TASK DIRECTIONS: Taking the line with "更多風格靈感 (147, 1890)" as the first and the line with "2021牛年招財妙招｜風水擺設對了，就能好過一整年 (134, 2241)" as the last, set down exactly every line in that range from the entries below, and no more.

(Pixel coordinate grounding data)
━━━━━━━━━━━━━━━━━━━━━━━━━━━━━━
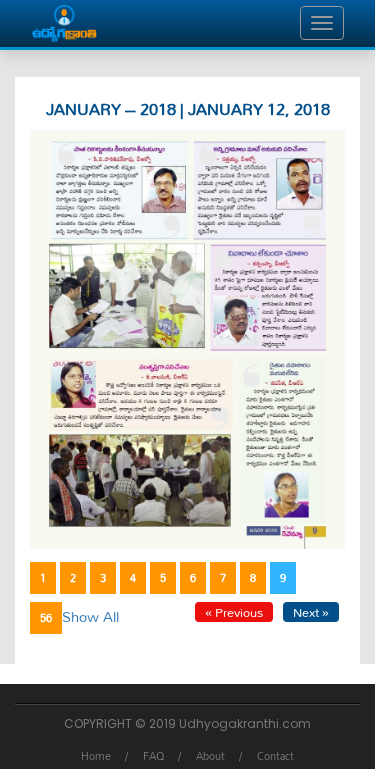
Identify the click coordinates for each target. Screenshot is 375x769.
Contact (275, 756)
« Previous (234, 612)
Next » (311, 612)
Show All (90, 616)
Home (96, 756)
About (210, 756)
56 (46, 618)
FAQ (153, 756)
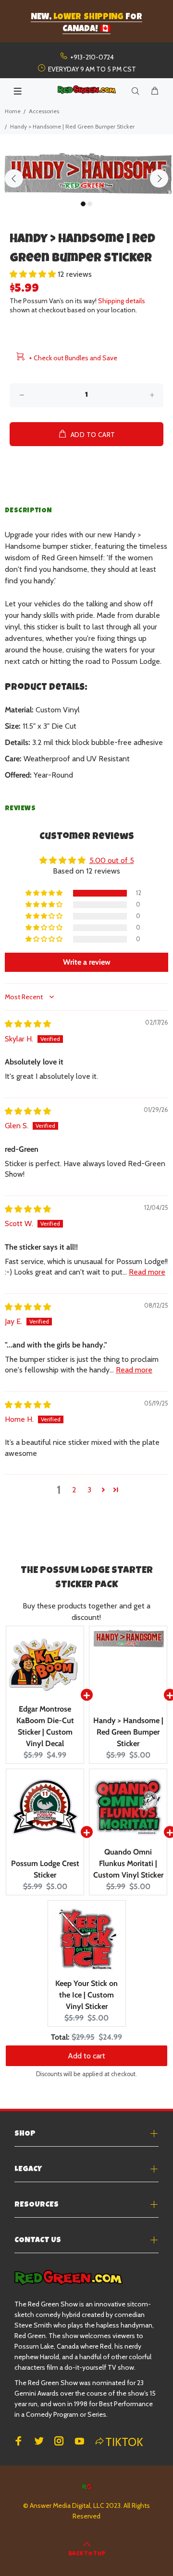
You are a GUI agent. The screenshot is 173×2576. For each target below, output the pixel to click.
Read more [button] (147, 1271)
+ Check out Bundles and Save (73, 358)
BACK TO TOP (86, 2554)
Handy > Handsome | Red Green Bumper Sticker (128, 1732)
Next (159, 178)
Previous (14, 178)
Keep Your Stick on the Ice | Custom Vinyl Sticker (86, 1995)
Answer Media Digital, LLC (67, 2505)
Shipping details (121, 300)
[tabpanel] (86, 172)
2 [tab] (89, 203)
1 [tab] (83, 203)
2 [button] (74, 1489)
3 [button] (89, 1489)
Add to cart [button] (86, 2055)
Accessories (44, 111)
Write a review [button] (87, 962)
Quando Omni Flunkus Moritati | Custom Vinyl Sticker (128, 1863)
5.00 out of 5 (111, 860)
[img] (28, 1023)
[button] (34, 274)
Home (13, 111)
━━━━━━━━━━━━━━━━━━━━━━━━━━━━━━
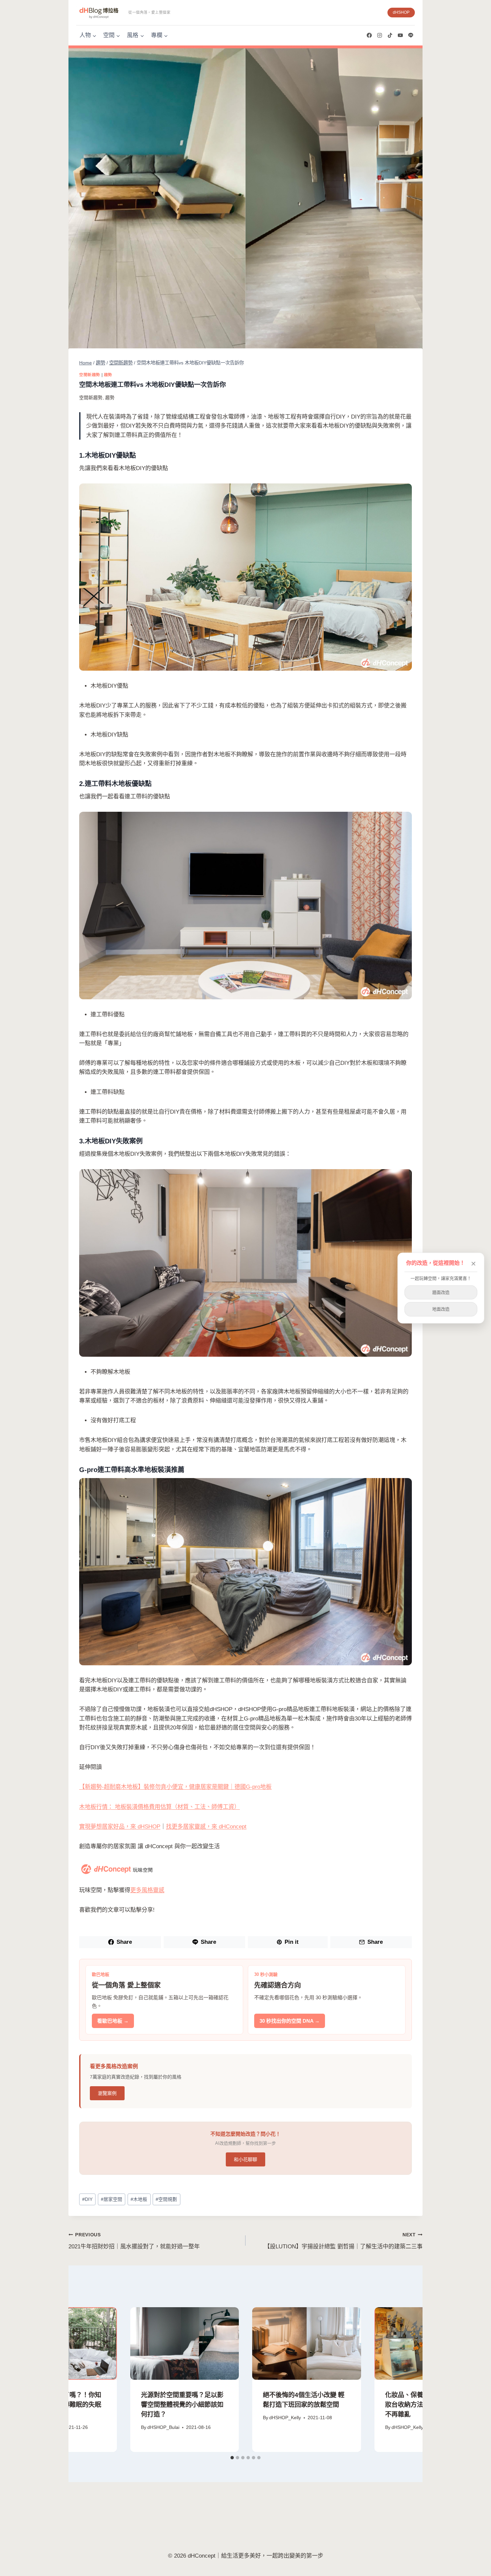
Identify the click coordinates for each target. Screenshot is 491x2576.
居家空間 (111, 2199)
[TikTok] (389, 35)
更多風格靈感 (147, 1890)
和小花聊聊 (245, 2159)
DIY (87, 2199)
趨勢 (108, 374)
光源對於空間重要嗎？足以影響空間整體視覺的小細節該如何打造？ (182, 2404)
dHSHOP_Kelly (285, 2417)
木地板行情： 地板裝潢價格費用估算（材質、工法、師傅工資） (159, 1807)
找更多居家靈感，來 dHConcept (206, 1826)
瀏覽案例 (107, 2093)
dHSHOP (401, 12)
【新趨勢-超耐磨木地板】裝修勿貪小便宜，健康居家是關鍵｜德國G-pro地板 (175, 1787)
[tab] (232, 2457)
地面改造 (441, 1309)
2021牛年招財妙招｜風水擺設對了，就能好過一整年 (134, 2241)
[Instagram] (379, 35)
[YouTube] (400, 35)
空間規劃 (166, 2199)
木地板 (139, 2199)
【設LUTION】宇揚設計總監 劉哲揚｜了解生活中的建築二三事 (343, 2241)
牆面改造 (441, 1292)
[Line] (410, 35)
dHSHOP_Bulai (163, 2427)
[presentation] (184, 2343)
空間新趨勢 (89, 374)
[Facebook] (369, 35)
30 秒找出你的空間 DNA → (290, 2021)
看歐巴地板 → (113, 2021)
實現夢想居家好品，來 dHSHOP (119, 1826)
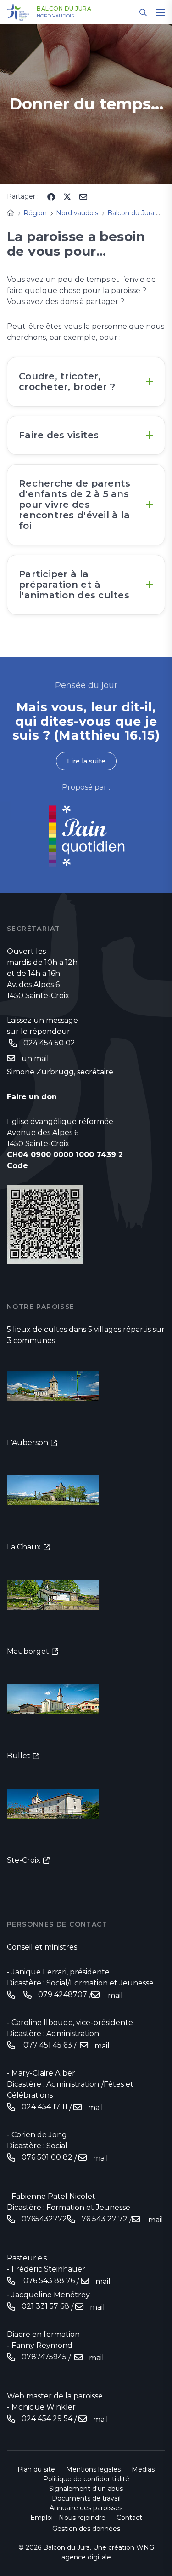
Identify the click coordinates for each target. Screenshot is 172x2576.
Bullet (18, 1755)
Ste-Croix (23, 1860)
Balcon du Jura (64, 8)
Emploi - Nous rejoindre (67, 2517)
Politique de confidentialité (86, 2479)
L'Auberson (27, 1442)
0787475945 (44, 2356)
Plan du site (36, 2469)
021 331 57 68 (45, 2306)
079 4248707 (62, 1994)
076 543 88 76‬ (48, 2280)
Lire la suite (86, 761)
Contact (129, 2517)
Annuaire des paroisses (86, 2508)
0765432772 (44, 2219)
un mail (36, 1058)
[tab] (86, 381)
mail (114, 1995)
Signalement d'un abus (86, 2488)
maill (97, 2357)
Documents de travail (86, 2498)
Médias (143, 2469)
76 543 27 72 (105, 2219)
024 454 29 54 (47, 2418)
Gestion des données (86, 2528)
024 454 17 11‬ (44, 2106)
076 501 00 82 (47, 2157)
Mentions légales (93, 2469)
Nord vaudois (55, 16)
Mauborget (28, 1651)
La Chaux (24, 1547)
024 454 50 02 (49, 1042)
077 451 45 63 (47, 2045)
━━━━━━━━━━━━━━━━━━━━━━━━━━━━━━
YOUR RESPONSE:
更多風格靈感 (147, 1890)
和小花聊聊 (245, 2159)
DIY (87, 2199)
趨勢 (108, 374)
光源對於空間重要嗎？足以影響空間整體視覺的小細節該如何打造？ (182, 2404)
dHSHOP_Kelly (285, 2417)
木地板行情： 地板裝潢價格費用估算（材質、工法、師傅工資） (159, 1807)
找更多居家靈感，來 dHConcept (206, 1826)
瀏覽案例 (107, 2093)
dHSHOP (401, 12)
【新趨勢-超耐磨木地板】裝修勿貪小便宜，健康居家是關鍵｜德國G-pro地板 (175, 1787)
[tab] (232, 2457)
地面改造 (441, 1309)
2021牛年招財妙招｜風水擺設對了，就能好過一整年 (134, 2241)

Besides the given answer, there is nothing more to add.